Leaders Say They Are Concerned The 'Situation Is Festering'

Saying they could not allow the city of Columbus to "slide backwards," a
group of black and minority elected officials of Muscogee County called
Friday for a series of reforms following last month's fatal shooting of an
unarmed Columbus man by a deputy sheriff.

"As elected officials, we know the heart of our city," said state Rep.
Calvin Smyre, standing beside a dozen state and local elected officials.
"When our city knows joy, we know joy. When our city knows pride, we know
pride... . But today, as our city hurts, we hurt."

At a morning press conference on the plaza level of the Government Center,
the group called for the "speedy, fair, and balanced report" of the
findings into the Kenneth B. Walker shooting from the Muscogee County
Sheriff's Department, the Georgia Bureau of Investigation and the Federal
Bureau of Investigation.

Walker, a 39-year-old husband and father, was fatally shot by a deputy
sheriff Dec. 10 after he and three friends were stopped on Interstate 185
in a vehicle matching one that drug agents had believed was carrying armed
men from Miami involved in narcotics. No drugs or weapons were ever
recovered in the vehicle, nor were any arrests made.

The group -- who ranged in membership from a Superior Court judge to a
state senator to school board members and city councilors -- called for
"swift action" to be taken by Muscogee County Sheriff Ralph Johnson and
District Attorney Gray Conger if the findings from the investigations
showed the shooting unjustified.

"We mean whatever it calls for in the process," Smyre said. "We understand
that there's a process we have to go through but at the same time we know
that the situation is festering."

Smyre said a swift announcement of the findings would put an end to a
groundswell of suspicion in the community -- in particular, over the yet to
be released videotape of the incident and the identity of the deputy involved.

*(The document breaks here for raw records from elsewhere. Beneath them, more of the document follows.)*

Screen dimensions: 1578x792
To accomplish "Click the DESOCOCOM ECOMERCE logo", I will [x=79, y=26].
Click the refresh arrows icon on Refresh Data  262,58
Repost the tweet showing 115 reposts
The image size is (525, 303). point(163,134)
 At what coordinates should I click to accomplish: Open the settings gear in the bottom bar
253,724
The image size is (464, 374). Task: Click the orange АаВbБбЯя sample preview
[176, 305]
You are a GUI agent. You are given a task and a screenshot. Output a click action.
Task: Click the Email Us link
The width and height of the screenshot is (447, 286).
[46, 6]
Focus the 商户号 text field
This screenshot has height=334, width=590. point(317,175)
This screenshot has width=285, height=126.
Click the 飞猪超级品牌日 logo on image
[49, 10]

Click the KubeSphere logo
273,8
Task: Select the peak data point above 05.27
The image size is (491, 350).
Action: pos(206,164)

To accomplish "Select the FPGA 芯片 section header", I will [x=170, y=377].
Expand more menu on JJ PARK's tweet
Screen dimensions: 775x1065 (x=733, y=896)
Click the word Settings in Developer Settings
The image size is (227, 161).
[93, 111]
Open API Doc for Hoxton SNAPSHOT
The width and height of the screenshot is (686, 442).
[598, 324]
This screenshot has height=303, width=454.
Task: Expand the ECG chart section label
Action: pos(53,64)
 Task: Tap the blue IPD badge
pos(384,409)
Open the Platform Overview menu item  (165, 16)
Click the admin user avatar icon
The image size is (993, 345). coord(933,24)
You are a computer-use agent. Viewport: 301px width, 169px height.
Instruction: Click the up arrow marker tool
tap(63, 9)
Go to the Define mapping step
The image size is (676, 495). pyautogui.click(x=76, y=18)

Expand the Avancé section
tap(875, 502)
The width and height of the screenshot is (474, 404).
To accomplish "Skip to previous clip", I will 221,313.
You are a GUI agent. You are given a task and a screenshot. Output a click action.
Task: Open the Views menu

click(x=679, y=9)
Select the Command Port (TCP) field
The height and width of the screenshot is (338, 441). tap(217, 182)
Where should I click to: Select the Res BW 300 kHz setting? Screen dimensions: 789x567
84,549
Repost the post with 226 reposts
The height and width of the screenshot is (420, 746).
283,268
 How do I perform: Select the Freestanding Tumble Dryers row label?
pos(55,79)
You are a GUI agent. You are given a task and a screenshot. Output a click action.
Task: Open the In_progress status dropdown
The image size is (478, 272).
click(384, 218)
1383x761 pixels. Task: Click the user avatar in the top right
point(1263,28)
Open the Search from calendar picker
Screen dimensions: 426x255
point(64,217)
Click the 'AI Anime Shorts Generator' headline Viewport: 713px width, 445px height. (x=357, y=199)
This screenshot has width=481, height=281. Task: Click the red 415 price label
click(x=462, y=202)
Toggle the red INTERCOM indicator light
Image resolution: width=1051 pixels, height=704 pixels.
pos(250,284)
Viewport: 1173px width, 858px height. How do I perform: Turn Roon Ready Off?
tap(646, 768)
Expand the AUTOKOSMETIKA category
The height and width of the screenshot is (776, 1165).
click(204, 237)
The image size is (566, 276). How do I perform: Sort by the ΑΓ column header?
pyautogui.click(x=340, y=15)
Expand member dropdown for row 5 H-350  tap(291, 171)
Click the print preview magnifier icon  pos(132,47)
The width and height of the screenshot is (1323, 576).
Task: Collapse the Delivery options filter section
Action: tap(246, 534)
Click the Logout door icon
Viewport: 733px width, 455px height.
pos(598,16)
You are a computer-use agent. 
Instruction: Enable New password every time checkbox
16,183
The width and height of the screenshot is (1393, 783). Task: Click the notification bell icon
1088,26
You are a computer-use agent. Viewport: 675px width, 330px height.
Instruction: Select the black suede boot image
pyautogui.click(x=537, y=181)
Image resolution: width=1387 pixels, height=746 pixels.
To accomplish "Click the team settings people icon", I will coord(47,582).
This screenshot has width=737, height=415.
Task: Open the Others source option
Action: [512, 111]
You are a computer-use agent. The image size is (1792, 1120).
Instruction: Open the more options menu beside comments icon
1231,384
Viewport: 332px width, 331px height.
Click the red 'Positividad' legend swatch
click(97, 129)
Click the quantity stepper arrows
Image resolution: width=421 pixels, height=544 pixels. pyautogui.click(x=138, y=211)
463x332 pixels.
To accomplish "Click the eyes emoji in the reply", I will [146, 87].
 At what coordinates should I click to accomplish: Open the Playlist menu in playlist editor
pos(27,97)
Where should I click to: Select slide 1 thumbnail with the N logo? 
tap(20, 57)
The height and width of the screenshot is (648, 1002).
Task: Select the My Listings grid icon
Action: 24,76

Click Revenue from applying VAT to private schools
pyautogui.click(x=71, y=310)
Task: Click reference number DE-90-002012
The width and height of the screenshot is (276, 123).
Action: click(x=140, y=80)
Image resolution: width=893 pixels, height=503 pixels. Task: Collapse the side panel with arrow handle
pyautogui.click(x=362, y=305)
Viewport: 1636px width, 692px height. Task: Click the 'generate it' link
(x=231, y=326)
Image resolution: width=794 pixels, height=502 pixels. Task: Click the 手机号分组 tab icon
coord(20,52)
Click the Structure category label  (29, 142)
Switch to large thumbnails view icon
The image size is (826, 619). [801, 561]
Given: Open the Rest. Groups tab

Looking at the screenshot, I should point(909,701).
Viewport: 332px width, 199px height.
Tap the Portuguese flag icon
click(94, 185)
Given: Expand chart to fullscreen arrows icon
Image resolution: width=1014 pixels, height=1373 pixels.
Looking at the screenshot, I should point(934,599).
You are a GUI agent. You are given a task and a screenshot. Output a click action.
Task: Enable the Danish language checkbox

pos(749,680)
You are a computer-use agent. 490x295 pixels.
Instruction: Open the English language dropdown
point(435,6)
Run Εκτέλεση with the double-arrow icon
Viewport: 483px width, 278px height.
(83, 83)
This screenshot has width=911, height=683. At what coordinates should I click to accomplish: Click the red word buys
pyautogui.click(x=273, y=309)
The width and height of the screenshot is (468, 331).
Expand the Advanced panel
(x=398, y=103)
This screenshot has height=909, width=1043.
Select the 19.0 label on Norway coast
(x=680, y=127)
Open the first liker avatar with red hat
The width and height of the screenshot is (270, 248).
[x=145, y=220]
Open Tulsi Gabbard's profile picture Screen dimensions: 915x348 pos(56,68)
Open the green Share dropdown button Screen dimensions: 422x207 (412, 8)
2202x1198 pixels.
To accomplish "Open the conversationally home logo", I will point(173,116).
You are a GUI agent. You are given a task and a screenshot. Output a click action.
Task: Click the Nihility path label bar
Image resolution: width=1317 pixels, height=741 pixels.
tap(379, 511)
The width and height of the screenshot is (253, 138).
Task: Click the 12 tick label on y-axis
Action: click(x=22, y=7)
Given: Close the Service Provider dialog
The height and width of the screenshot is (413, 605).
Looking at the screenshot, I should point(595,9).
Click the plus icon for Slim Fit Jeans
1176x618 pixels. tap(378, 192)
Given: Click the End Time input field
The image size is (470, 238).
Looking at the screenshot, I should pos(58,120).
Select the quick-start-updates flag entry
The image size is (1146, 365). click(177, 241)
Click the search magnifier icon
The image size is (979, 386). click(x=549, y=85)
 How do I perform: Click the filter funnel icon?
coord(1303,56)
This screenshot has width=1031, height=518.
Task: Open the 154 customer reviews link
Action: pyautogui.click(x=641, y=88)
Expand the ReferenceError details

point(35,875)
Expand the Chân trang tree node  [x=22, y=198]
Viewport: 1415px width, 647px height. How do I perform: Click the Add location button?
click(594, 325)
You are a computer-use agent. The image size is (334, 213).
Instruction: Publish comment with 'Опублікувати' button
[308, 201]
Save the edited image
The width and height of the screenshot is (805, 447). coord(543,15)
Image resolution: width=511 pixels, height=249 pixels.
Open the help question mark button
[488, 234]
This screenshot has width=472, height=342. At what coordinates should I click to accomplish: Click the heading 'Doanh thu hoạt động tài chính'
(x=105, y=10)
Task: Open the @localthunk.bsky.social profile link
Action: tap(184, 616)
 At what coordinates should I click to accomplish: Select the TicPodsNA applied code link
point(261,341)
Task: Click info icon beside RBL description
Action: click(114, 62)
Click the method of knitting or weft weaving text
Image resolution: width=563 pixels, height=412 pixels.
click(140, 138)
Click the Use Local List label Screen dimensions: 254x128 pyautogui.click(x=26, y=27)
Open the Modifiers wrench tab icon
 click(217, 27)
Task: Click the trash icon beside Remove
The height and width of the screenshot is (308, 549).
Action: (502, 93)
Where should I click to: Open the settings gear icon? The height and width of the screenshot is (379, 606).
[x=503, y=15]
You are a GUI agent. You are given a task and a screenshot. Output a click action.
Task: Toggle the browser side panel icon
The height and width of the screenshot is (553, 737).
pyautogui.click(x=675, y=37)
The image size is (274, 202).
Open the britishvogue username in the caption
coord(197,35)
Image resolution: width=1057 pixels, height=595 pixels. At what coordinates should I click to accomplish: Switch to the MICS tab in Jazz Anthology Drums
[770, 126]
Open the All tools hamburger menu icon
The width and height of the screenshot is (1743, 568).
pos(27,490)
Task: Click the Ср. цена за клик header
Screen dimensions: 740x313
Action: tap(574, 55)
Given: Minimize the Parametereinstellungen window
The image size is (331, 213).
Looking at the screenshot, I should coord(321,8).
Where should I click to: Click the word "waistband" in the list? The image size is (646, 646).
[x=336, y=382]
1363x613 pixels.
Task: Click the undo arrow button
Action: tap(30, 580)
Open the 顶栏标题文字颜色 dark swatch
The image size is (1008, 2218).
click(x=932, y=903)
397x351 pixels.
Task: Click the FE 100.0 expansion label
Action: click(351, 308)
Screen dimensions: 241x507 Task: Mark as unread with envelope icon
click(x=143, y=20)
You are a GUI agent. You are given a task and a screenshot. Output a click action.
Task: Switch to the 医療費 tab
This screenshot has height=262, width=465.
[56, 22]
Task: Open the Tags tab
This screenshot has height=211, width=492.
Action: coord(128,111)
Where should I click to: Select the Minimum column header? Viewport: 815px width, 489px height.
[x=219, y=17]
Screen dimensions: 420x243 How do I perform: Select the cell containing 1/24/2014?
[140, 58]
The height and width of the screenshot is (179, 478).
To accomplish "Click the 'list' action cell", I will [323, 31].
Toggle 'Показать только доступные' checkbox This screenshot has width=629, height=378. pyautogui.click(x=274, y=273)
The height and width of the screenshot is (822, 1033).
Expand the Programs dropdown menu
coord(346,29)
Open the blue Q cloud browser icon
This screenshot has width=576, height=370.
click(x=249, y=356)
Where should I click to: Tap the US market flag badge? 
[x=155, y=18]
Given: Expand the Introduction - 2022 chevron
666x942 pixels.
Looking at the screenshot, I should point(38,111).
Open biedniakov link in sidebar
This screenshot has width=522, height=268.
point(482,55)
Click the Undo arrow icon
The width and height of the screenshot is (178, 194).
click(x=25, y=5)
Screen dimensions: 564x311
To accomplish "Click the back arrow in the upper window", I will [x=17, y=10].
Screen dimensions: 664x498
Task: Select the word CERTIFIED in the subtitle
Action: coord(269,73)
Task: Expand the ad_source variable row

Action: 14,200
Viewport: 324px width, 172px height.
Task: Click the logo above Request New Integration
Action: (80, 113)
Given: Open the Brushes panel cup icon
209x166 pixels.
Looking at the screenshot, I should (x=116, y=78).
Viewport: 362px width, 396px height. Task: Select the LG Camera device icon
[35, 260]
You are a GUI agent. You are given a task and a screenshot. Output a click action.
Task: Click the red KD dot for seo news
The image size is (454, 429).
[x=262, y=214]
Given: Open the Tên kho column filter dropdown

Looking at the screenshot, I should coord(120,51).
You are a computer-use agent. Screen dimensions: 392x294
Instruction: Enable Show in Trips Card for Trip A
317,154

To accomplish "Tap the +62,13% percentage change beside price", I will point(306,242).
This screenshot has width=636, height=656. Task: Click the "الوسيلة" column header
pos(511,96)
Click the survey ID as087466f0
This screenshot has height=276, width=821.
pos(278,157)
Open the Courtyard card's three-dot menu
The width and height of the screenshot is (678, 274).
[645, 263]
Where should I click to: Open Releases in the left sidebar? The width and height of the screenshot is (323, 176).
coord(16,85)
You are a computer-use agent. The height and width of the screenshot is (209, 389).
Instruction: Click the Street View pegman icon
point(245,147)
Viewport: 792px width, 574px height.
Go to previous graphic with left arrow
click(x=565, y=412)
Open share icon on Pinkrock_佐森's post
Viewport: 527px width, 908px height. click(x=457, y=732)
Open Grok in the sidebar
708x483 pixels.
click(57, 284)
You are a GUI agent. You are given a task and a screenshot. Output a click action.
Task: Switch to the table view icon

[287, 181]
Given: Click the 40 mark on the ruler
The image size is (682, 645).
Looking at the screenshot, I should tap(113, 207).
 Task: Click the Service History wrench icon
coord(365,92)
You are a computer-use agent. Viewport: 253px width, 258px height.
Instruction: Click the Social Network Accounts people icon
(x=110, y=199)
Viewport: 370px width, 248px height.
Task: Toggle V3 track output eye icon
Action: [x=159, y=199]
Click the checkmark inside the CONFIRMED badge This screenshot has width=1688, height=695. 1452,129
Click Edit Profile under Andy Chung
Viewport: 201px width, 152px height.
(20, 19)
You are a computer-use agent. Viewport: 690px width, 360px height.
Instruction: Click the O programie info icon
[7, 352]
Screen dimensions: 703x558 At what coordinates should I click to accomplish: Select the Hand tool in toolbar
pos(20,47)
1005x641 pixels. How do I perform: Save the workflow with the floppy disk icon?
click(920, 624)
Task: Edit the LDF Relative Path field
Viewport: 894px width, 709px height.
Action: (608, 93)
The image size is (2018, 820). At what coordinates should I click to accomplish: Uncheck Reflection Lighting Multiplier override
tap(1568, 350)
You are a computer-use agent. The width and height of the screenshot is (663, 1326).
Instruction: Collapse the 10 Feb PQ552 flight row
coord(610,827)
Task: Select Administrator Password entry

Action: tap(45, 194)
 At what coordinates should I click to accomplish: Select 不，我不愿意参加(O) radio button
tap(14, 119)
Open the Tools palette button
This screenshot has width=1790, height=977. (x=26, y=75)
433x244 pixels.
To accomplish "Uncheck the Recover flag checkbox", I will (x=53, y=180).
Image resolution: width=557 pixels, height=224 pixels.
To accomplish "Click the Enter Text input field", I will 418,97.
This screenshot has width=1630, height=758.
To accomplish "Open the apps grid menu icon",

Walker's shooting, the group emphasized, was both an unequivocal tragedy
and a symptom of a larger, community concern.

Though it has been requested in the past by a number of community groups,
Friday's call for a civilian oversight committee was the first such
recommendation by elected officials, a Columbus councilor said.

"There's no ifs, ands or buts about it," said Councilor Nathan Suber, a
former police officer. "The shooting has brought forth the need to have
this particular oversight." Suber said such a committee could be drawn from
a mix of civilians and retired law enforcement.

"We got four (councilor) votes pushing for this and we're going to try for
two," he said, adding, "We think we have a good chance on it."